START Excerpted data

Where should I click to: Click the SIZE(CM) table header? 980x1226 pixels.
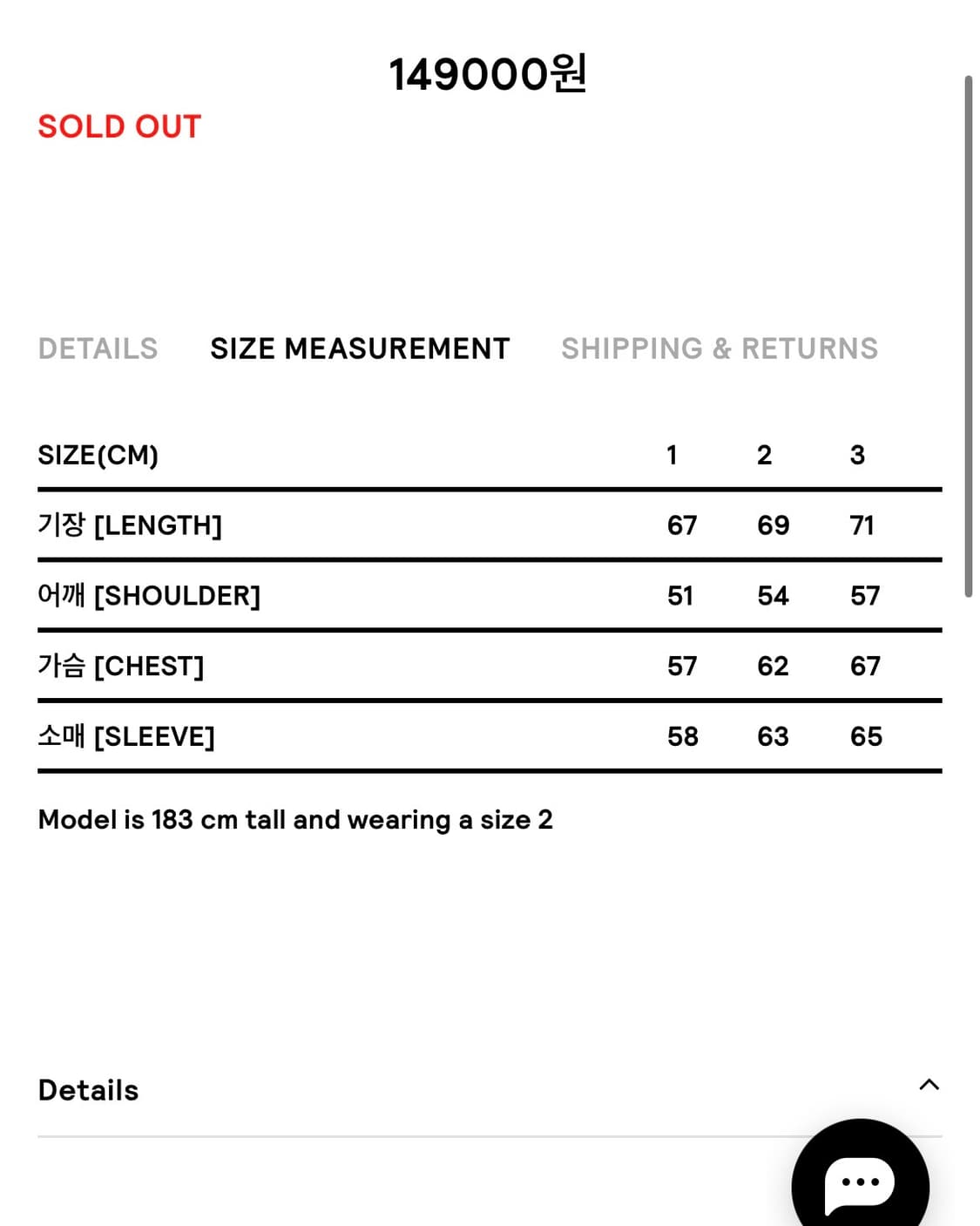coord(98,455)
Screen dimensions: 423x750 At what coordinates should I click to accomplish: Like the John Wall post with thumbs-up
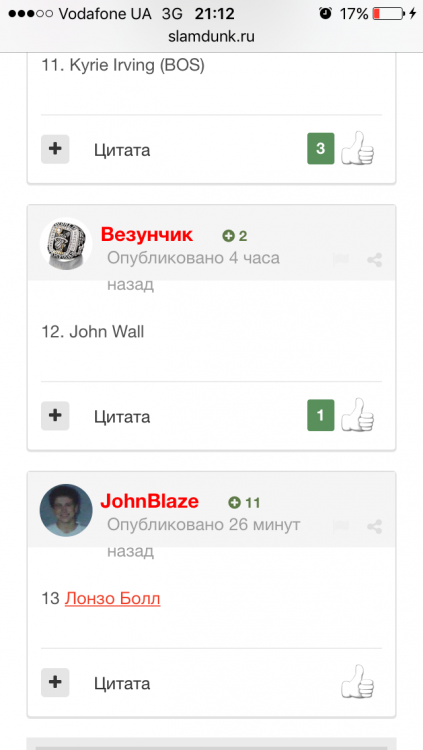tap(357, 415)
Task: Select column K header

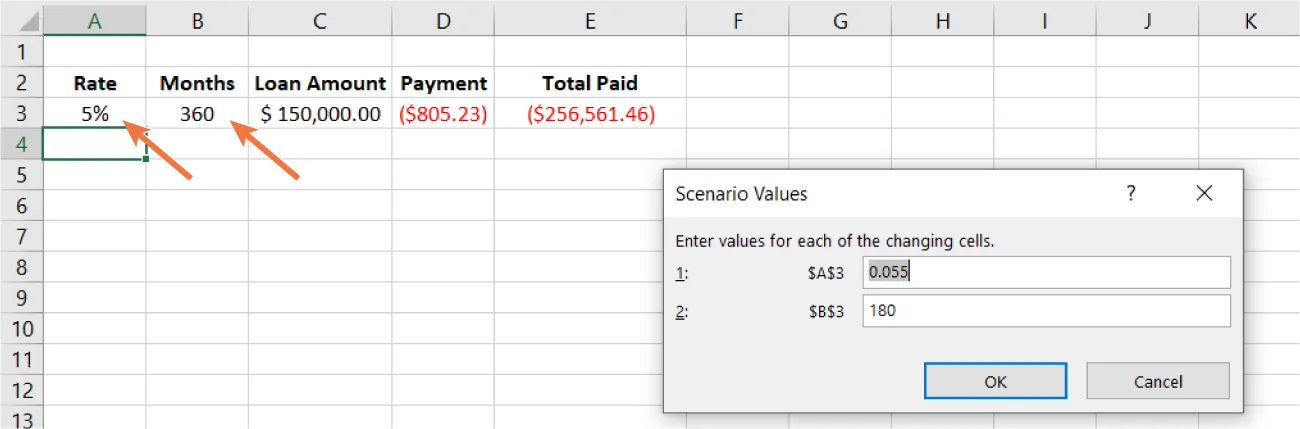Action: click(1250, 20)
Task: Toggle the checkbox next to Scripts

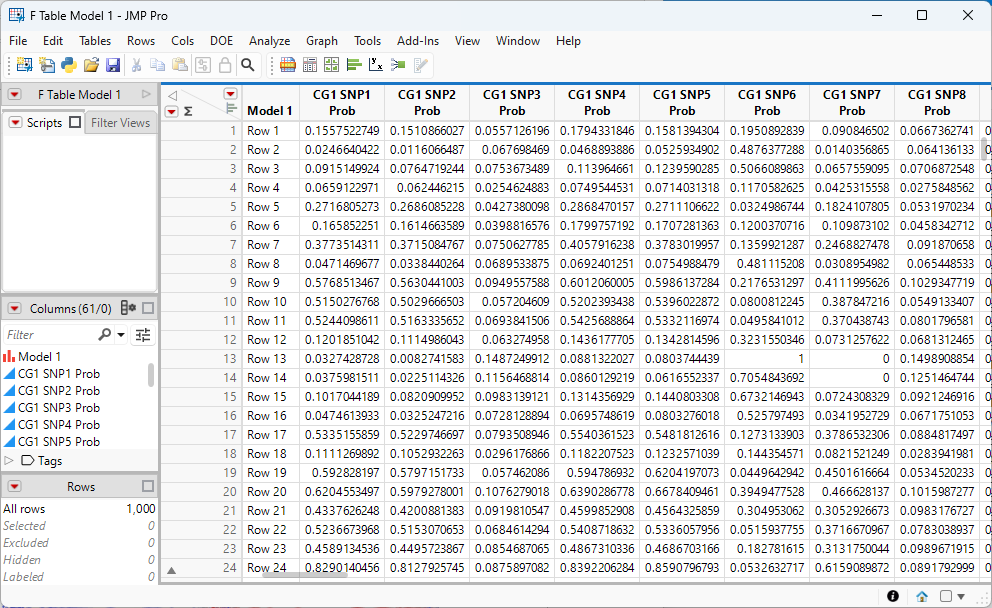Action: point(74,123)
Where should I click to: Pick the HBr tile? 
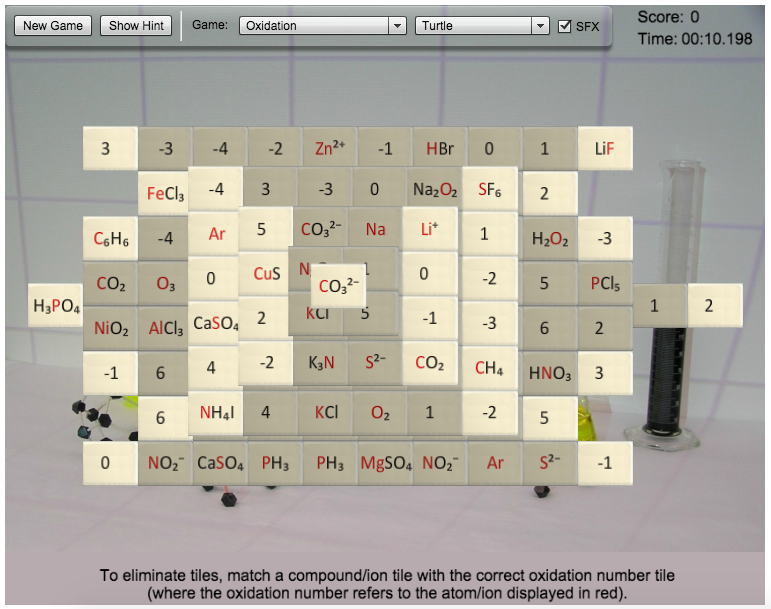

END Excerpted data

What is needed is every record above, returned exactly, with the pictures omitted.

> Task response:
Where should I click to: Click the SIZE(CM) table header? 980x1226 pixels.
coord(98,455)
Screen dimensions: 423x750 At what coordinates should I click to accomplish: Like the John Wall post with thumbs-up
tap(357, 415)
Task: Select column K header

Action: click(1250, 20)
Task: Toggle the checkbox next to Scripts

Action: point(74,123)
Where should I click to: Pick the HBr tile? 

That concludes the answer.